# can you identify this piano piece?



## PianoPI

is starts at 1:19:47 and continues until 1:21:10


----------



## PianoPI

I really love this piece and i know the voice is annoying. So i am downloading it in pure audio form and will cut it up and try and make a voice free or lesser voice so we can all hear whats is being played


----------



## Pugg

PianoPI said:


> I really love this piece and i know the voice is annoying. So i am downloading it in pure audio form and will cut it up and try and make a voice free or lesser voice so we can all hear whats is being played


That would help a lot.


----------



## PianoPI

https://app.box.com/s/oexehfgzemdn5an71jkpde2czzoa4xsg

Here is a cut of the piano piece from the video. It has an amateur style voice cancellation on it so you can hear the music a little clearer.......dO YOU NOW IT????????


----------



## EdwardBast

Welcome to the forum PianoPI. 

This piano music sounds like generic, rather routine film music. It is not by any major composer. All you should have to do to figure out who wrote it is to look at the music credits.

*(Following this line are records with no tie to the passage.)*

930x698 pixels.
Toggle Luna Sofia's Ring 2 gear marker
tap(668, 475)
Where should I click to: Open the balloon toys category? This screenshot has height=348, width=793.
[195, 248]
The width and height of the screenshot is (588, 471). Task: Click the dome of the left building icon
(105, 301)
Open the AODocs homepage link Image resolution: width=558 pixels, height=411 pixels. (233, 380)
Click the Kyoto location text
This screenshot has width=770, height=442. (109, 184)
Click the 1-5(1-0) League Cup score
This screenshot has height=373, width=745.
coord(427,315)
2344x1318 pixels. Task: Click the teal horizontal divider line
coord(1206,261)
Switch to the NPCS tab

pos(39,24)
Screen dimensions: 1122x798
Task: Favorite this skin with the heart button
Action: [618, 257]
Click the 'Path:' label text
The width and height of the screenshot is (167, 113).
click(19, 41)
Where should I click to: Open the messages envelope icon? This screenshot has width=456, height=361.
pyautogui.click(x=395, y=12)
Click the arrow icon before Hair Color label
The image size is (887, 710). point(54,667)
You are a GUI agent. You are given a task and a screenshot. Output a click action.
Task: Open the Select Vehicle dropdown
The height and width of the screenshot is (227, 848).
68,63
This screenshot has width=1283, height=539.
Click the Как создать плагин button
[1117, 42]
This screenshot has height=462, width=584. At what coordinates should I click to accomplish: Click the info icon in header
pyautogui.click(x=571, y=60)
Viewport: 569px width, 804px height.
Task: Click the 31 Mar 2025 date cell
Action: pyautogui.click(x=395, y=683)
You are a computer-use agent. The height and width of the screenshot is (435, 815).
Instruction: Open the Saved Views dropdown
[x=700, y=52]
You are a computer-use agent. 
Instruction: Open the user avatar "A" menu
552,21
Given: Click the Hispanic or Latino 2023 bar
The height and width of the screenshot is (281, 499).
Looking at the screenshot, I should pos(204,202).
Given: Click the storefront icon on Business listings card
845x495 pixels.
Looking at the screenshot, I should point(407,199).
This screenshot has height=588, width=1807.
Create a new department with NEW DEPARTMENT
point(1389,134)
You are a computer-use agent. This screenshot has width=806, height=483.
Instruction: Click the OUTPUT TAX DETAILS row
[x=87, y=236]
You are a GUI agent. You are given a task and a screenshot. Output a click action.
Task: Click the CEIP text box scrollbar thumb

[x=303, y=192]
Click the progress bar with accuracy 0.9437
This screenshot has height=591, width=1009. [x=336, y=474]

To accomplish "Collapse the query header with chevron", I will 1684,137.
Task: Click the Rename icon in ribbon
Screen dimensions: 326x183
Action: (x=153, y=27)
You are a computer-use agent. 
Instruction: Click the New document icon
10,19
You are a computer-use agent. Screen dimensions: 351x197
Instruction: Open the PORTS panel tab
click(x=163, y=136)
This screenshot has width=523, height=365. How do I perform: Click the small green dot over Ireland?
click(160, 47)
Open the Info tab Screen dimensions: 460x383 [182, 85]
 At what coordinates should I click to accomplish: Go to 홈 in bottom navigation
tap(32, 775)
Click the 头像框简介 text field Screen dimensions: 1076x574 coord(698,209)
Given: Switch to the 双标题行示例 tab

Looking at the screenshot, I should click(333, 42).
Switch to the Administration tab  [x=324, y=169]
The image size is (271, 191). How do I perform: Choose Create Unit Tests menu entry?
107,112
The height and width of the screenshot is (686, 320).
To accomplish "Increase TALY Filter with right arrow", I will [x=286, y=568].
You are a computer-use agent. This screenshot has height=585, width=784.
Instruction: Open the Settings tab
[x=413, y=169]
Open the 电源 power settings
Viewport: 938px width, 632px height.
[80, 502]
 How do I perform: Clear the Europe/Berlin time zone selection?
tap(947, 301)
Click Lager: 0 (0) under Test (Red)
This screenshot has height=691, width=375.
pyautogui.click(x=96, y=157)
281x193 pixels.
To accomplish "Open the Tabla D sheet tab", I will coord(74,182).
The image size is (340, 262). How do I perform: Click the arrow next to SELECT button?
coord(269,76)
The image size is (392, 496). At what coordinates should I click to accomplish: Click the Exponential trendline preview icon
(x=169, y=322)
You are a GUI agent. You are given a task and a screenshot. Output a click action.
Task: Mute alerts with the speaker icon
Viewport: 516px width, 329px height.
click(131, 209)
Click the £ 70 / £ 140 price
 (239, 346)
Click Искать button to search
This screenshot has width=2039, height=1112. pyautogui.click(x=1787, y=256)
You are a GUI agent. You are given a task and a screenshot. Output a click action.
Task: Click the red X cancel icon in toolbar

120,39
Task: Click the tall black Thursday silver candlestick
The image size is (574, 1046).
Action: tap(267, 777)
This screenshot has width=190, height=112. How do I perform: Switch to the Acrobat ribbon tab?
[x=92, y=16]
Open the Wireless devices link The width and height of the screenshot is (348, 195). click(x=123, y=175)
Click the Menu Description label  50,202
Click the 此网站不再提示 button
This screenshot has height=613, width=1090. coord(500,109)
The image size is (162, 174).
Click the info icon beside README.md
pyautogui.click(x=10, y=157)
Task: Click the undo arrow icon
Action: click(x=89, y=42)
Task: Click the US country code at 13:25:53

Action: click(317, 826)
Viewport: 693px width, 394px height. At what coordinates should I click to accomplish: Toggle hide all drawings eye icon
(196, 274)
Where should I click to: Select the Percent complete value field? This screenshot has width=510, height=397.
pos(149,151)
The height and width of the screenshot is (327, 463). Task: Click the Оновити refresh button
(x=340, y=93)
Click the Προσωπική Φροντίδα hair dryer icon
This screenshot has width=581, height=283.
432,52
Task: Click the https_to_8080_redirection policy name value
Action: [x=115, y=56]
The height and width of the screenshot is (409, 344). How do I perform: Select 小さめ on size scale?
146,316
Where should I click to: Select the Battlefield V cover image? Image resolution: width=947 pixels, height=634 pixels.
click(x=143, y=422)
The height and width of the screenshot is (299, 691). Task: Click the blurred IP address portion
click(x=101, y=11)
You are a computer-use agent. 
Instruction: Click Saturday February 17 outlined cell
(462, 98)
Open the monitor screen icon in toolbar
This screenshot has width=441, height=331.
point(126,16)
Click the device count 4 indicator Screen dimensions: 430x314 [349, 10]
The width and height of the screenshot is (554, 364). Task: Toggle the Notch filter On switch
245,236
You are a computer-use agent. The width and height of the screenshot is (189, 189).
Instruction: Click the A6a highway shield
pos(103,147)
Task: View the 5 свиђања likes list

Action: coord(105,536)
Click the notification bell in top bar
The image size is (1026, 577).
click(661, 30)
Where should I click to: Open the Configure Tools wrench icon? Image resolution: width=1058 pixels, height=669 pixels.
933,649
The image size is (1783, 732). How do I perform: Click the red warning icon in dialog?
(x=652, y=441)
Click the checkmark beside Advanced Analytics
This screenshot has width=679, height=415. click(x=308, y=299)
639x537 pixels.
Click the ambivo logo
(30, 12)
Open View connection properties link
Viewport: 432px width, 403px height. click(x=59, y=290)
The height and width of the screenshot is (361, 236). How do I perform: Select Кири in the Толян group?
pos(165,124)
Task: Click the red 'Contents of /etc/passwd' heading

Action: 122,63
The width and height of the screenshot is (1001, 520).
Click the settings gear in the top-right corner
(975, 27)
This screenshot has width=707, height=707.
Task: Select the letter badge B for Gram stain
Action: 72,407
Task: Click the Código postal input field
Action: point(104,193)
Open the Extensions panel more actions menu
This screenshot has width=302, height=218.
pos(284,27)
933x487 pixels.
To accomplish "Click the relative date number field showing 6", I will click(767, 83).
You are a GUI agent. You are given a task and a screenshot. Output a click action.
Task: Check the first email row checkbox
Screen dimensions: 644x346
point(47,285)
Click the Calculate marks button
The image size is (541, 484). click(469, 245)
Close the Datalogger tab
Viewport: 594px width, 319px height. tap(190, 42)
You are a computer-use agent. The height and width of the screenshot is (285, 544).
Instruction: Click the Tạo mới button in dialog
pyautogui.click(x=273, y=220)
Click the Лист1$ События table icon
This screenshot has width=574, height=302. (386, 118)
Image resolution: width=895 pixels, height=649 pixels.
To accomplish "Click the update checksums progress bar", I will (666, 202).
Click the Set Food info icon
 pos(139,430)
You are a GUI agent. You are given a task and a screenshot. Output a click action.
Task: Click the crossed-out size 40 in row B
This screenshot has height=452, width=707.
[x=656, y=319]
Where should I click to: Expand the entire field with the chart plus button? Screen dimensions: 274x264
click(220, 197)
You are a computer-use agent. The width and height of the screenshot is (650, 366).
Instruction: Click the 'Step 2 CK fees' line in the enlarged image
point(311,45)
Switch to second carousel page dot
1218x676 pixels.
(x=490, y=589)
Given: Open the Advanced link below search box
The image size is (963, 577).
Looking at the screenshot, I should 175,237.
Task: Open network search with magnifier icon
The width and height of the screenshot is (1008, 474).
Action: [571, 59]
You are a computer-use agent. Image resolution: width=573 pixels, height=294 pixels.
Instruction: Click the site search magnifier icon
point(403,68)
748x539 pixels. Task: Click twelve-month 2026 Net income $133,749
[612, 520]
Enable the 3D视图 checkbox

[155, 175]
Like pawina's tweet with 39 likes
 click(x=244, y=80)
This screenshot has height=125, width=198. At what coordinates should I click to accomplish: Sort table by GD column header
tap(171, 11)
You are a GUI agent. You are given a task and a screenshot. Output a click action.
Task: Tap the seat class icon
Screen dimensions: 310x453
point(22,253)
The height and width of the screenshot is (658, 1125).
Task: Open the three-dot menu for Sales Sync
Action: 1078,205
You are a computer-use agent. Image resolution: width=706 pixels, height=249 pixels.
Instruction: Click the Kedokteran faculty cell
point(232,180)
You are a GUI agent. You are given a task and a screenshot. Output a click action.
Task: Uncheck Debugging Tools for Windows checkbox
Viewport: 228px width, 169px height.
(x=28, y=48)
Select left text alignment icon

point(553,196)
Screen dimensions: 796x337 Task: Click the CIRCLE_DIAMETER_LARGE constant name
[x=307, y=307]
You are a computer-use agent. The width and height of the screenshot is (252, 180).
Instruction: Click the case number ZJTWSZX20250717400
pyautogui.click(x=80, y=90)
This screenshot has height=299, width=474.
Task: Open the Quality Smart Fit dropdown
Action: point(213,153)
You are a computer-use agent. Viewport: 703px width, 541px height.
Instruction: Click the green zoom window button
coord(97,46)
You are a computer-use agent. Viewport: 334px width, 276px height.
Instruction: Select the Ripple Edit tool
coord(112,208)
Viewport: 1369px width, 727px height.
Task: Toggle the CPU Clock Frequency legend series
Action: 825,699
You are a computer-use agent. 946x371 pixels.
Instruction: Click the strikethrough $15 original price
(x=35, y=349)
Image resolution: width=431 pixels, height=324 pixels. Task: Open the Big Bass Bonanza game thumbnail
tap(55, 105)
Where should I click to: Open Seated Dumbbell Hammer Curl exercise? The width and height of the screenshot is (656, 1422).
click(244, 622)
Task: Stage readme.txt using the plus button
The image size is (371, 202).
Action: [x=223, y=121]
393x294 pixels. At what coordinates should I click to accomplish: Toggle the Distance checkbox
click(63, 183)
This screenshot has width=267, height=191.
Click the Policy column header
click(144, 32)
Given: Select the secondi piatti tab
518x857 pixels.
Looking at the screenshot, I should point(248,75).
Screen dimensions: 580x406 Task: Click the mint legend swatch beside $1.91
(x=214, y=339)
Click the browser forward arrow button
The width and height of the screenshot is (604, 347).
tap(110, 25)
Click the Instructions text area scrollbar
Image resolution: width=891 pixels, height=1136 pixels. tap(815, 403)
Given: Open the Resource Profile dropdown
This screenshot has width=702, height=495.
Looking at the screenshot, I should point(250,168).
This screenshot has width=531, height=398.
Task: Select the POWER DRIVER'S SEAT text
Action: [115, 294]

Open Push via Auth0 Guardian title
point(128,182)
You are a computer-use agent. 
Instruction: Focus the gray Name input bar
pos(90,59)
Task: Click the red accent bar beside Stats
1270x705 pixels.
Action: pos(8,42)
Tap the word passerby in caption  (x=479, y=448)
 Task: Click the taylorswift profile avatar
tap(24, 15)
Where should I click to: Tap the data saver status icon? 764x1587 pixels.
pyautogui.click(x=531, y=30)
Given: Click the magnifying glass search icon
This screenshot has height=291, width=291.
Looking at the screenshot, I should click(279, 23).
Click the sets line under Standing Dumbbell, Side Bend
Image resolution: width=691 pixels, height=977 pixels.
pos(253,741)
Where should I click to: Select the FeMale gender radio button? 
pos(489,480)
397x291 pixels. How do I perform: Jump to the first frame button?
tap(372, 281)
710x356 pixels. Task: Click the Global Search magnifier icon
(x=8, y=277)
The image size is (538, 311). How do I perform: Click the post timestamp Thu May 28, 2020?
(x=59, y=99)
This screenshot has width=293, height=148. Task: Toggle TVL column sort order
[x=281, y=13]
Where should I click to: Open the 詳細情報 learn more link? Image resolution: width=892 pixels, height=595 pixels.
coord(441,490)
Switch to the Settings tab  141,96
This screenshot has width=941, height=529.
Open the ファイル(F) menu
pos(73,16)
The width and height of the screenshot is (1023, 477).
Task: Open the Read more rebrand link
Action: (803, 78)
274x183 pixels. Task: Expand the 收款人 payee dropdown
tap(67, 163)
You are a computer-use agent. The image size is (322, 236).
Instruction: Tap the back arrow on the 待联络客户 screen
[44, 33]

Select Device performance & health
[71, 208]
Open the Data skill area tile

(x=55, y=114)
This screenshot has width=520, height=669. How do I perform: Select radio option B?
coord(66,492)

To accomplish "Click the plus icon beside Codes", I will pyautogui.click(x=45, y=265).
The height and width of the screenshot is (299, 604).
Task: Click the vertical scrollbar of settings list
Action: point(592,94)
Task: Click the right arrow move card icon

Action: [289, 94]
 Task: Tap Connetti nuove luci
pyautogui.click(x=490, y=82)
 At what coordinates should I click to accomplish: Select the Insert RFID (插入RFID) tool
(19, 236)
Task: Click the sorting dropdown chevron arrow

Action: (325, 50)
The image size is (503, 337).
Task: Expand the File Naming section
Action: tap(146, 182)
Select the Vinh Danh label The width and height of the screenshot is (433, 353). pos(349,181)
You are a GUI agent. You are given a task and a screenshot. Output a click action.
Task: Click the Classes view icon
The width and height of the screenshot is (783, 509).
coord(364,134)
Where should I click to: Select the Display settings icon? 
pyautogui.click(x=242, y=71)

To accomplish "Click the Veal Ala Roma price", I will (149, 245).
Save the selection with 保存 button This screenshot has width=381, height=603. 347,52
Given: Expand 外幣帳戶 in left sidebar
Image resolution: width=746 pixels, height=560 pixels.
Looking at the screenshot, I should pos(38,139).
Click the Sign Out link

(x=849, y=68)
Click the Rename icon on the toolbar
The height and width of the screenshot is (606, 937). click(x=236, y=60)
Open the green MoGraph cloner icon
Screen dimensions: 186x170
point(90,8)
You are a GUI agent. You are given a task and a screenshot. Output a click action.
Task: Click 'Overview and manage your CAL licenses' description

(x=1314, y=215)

There the composer of the original music will be listed. Any borrowed music under copyright will be attributed to its composers.


----------



## PianoPI

Fair call and even if i did find the original composer finding the notation "its what i am really after" would be near impossible. Well looks like I shall have to figure it out by ear. I am new to piano/synth and no experience with theory side on that instrument so may be tricky, but will upload my finished product just for interests sake. Thanks again for the help and be sure i will have more!


----------